- _Probier es aus_
Tausche bitte in der gesamten Auflistung „Locate an element on the screen“ überall gegen „Point to an element on the screen“ aus, und gib die Zeilen sonst unverändert wieder.

(Quelldatensätze)
···
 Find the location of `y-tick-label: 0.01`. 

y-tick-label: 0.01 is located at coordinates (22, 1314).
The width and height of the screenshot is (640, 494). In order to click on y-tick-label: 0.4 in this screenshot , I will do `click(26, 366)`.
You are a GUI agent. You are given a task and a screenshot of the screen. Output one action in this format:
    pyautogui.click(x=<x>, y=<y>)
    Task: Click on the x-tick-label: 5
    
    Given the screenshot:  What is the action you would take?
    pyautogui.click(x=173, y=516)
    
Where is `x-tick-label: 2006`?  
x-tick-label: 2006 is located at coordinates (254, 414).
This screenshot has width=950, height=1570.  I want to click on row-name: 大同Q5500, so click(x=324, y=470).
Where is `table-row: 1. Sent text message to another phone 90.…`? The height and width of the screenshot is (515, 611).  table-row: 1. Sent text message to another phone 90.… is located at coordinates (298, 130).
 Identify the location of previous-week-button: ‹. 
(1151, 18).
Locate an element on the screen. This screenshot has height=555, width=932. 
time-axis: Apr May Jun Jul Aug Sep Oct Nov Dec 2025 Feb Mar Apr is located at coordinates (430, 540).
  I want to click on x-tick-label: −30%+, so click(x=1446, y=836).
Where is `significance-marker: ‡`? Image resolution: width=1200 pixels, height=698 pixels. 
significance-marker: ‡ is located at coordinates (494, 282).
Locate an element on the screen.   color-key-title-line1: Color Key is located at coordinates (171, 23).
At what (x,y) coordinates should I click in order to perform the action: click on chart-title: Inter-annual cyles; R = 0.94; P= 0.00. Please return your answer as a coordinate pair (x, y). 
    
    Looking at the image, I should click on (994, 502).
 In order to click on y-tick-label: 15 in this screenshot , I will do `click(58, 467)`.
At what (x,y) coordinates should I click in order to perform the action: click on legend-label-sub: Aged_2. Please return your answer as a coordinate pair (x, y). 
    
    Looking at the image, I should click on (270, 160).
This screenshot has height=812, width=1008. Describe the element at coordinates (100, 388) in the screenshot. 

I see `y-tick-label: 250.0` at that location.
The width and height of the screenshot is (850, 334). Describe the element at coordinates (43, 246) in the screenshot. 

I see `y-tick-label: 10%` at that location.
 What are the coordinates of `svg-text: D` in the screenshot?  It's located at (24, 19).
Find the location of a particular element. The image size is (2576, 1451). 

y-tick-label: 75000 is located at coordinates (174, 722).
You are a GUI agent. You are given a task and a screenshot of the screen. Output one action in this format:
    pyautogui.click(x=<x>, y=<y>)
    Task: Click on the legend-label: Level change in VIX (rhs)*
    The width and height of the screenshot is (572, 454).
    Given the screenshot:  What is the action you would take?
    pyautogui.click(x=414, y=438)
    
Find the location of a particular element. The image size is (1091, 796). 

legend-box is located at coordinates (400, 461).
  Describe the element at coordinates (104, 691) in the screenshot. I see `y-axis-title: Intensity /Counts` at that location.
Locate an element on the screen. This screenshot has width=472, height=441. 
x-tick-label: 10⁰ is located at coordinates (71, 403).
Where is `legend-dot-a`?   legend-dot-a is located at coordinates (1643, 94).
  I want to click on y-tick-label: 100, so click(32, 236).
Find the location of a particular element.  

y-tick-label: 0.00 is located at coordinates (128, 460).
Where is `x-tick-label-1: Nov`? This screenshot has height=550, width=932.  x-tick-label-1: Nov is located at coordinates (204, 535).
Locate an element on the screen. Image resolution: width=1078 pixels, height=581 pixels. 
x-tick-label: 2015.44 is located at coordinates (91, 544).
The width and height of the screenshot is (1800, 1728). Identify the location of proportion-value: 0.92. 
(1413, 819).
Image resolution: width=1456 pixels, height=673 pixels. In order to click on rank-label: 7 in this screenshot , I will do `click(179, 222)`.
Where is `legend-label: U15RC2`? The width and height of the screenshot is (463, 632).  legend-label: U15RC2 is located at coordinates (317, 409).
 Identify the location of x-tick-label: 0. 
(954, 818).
···
- _Ergebnis der Übung_
 Find the location of `y-tick-label: 0.01`. 

y-tick-label: 0.01 is located at coordinates (22, 1314).
The width and height of the screenshot is (640, 494). In order to click on y-tick-label: 0.4 in this screenshot , I will do `click(26, 366)`.
You are a GUI agent. You are given a task and a screenshot of the screen. Output one action in this format:
    pyautogui.click(x=<x>, y=<y>)
    Task: Click on the x-tick-label: 5
    
    Given the screenshot:  What is the action you would take?
    pyautogui.click(x=173, y=516)
    
Where is `x-tick-label: 2006`?  
x-tick-label: 2006 is located at coordinates (254, 414).
This screenshot has width=950, height=1570.  I want to click on row-name: 大同Q5500, so click(x=324, y=470).
Where is `table-row: 1. Sent text message to another phone 90.…`? The height and width of the screenshot is (515, 611).  table-row: 1. Sent text message to another phone 90.… is located at coordinates (298, 130).
 Identify the location of previous-week-button: ‹. 
(1151, 18).
Point to an element on the screen. This screenshot has height=555, width=932. 
time-axis: Apr May Jun Jul Aug Sep Oct Nov Dec 2025 Feb Mar Apr is located at coordinates (430, 540).
  I want to click on x-tick-label: −30%+, so click(x=1446, y=836).
Where is `significance-marker: ‡`? Image resolution: width=1200 pixels, height=698 pixels. 
significance-marker: ‡ is located at coordinates (494, 282).
Point to an element on the screen.   color-key-title-line1: Color Key is located at coordinates (171, 23).
At what (x,y) coordinates should I click in order to perform the action: click on chart-title: Inter-annual cyles; R = 0.94; P= 0.00. Please return your answer as a coordinate pair (x, y). 
    
    Looking at the image, I should click on (994, 502).
 In order to click on y-tick-label: 15 in this screenshot , I will do `click(58, 467)`.
At what (x,y) coordinates should I click in order to perform the action: click on legend-label-sub: Aged_2. Please return your answer as a coordinate pair (x, y). 
    
    Looking at the image, I should click on (270, 160).
This screenshot has height=812, width=1008. Describe the element at coordinates (100, 388) in the screenshot. 

I see `y-tick-label: 250.0` at that location.
The width and height of the screenshot is (850, 334). Describe the element at coordinates (43, 246) in the screenshot. 

I see `y-tick-label: 10%` at that location.
 What are the coordinates of `svg-text: D` in the screenshot?  It's located at (24, 19).
Find the location of a particular element. The image size is (2576, 1451). 

y-tick-label: 75000 is located at coordinates (174, 722).
You are a GUI agent. You are given a task and a screenshot of the screen. Output one action in this format:
    pyautogui.click(x=<x>, y=<y>)
    Task: Click on the legend-label: Level change in VIX (rhs)*
    The width and height of the screenshot is (572, 454).
    Given the screenshot:  What is the action you would take?
    pyautogui.click(x=414, y=438)
    
Find the location of a particular element. The image size is (1091, 796). 

legend-box is located at coordinates (400, 461).
  Describe the element at coordinates (104, 691) in the screenshot. I see `y-axis-title: Intensity /Counts` at that location.
Point to an element on the screen. This screenshot has width=472, height=441. 
x-tick-label: 10⁰ is located at coordinates (71, 403).
Where is `legend-dot-a`?   legend-dot-a is located at coordinates (1643, 94).
  I want to click on y-tick-label: 100, so click(32, 236).
Find the location of a particular element.  

y-tick-label: 0.00 is located at coordinates (128, 460).
Where is `x-tick-label-1: Nov`? This screenshot has height=550, width=932.  x-tick-label-1: Nov is located at coordinates (204, 535).
Point to an element on the screen. Image resolution: width=1078 pixels, height=581 pixels. 
x-tick-label: 2015.44 is located at coordinates (91, 544).
The width and height of the screenshot is (1800, 1728). Identify the location of proportion-value: 0.92. 
(1413, 819).
Image resolution: width=1456 pixels, height=673 pixels. In order to click on rank-label: 7 in this screenshot , I will do `click(179, 222)`.
Where is `legend-label: U15RC2`? The width and height of the screenshot is (463, 632).  legend-label: U15RC2 is located at coordinates (317, 409).
 Identify the location of x-tick-label: 0. 
(954, 818).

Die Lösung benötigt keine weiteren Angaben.